ChemAmp: Amplified Chemistry Tools via Composable Agents
Summary: arXiv:2505.21569v3 Announce Type: replace-cross
Abstract: Although LLM-based agents are proven to master tool orchestration in scientific fields, particularly chemistry, their single-task performance remains limited by underlying tool constraints. To this end, we propose tool amplification, a novel paradigm that enhances the collective capabilities of specialized tools through optimized, dynamic coordination within individual tasks.
Instantiating this paradigm, we introduce ChemAmp, a computationally lightweight framework that dynamically treats chemistry tools (e.g., UniMol2, Chemformer) as composable building-block agents. It constructs task-specialized super-agents that transcend atomic tool constraints with limited data (≤10 samples). Our evaluations across four core chemistry tasks molecular design, molecule captioning, reaction prediction, and property prediction demonstrate that ChemAmp outperforms chemistry-specialized models, generalist LLMs, and agent systems with tool orchestration. Critically, this bottom-up construction strategy enables 94% inference token cost reductions versus vanilla multi-agent systems.
Introduction
The field of chemistry has experienced significant advancements with the introduction of large language models (LLMs) and their capability to orchestrate various tools.

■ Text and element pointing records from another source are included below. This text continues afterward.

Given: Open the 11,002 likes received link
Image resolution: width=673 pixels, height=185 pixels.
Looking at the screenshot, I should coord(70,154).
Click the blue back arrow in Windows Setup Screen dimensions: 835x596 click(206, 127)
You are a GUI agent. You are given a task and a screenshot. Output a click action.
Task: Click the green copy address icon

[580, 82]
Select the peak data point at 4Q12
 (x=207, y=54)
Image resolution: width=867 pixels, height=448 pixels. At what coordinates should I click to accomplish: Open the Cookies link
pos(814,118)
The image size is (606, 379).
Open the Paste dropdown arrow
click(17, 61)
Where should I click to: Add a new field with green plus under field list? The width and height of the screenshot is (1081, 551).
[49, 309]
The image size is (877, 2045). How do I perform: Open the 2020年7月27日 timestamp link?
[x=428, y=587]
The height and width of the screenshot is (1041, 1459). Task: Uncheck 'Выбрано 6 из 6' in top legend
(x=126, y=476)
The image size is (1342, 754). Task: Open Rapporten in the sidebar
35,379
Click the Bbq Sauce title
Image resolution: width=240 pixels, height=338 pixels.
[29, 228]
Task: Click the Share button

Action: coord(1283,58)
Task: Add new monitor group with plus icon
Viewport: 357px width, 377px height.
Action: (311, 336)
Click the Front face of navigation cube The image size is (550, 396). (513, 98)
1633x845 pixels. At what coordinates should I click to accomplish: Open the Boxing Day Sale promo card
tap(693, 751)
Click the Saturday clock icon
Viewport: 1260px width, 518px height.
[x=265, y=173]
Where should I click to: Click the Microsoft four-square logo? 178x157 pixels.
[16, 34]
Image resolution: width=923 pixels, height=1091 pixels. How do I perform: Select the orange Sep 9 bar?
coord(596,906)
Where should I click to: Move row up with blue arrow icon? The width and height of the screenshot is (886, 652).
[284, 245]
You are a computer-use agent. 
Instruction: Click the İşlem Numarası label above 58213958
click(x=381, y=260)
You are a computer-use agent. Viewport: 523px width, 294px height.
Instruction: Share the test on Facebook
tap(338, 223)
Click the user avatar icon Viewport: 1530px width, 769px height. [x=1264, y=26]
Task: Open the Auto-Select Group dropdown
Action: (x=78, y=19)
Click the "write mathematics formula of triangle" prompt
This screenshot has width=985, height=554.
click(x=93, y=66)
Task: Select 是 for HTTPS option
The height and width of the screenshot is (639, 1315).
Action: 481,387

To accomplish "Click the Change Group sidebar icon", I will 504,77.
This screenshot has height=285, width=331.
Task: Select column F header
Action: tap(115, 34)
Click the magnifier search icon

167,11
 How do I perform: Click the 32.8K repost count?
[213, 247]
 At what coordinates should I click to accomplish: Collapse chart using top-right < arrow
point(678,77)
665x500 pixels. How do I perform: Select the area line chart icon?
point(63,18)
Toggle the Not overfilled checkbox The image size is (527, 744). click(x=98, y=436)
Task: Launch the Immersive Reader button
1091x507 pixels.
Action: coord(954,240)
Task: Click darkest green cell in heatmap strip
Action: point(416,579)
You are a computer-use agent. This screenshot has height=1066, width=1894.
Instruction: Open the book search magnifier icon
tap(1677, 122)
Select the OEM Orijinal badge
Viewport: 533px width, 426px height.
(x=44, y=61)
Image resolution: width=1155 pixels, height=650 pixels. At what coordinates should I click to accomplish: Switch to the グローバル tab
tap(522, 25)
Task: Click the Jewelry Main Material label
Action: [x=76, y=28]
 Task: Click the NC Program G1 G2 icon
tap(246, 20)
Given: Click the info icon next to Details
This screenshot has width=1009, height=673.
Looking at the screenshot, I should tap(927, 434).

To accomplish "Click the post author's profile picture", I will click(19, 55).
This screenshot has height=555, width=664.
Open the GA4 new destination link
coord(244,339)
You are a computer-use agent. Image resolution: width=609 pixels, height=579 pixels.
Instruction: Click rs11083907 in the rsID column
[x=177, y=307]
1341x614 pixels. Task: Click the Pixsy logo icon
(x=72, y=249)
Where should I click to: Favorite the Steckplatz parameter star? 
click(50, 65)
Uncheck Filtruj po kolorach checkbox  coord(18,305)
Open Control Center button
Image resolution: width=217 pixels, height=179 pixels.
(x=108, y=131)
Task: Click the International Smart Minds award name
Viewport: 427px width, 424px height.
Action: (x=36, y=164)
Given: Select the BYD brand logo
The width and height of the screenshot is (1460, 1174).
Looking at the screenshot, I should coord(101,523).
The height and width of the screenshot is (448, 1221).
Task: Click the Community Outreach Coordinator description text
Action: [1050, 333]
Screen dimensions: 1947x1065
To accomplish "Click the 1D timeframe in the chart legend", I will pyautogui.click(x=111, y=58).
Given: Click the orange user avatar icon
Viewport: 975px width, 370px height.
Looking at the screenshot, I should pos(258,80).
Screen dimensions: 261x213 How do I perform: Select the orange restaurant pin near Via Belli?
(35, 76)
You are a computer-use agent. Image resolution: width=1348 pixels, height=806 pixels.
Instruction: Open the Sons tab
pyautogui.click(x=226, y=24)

However, these models often struggle with single-task performance, primarily due to the limitations inherent in the tools themselves. ChemAmp aims to overcome these challenges by employing a novel approach called tool amplification.
Tool Amplification Paradigm
Tool amplification is conceived as a strategy to enhance the functionality of specialized tools through optimized coordination. By treating each chemistry tool as a composable agent, ChemAmp constructs super-agents that can efficiently tackle complex tasks without being hindered by individual tool constraints.
ChemAmp Framework
ChemAmp is designed to be a lightweight computational framework that dynamically combines various chemistry tools. This innovative approach allows the framework to operate effectively even with limited data, requiring as few as 10 samples for training. The framework’s architecture includes several key components:
- Composable Agents: Each chemistry tool functions as an independent agent that can be combined with others.
- Dynamic Coordination: The framework optimizes the coordination between tools to enhance overall performance.
- Task Specialization: Super-agents are formed based on the specific tasks they are designed to perform.
Core Evaluations
We evaluated ChemAmp across four critical chemistry tasks:
- Molecular Design: Generating novel molecular structures based on specified criteria.
- Molecule Captioning: Describing molecular structures in natural language.
- Reaction Prediction: Anticipating the outcomes of chemical reactions.
- Property Prediction: Estimating the properties of molecules based on their structures.
Results from these evaluations demonstrate that ChemAmp significantly outperforms both chemistry-specialized models and generalist LLMs, showcasing its effectiveness as a versatile tool in the chemistry domain.
Conclusion
ChemAmp represents a significant step forward in the orchestration of chemistry tools, offering enhanced capabilities through its innovative tool amplification paradigm. By reducing inference token costs by 94% compared to traditional multi-agent systems, ChemAmp not only improves performance but also ensures efficiency in computational resources.
As the landscape of AI in chemistry continues to evolve, frameworks like ChemAmp may pave the way for more sophisticated and effective approaches to scientific problem-solving.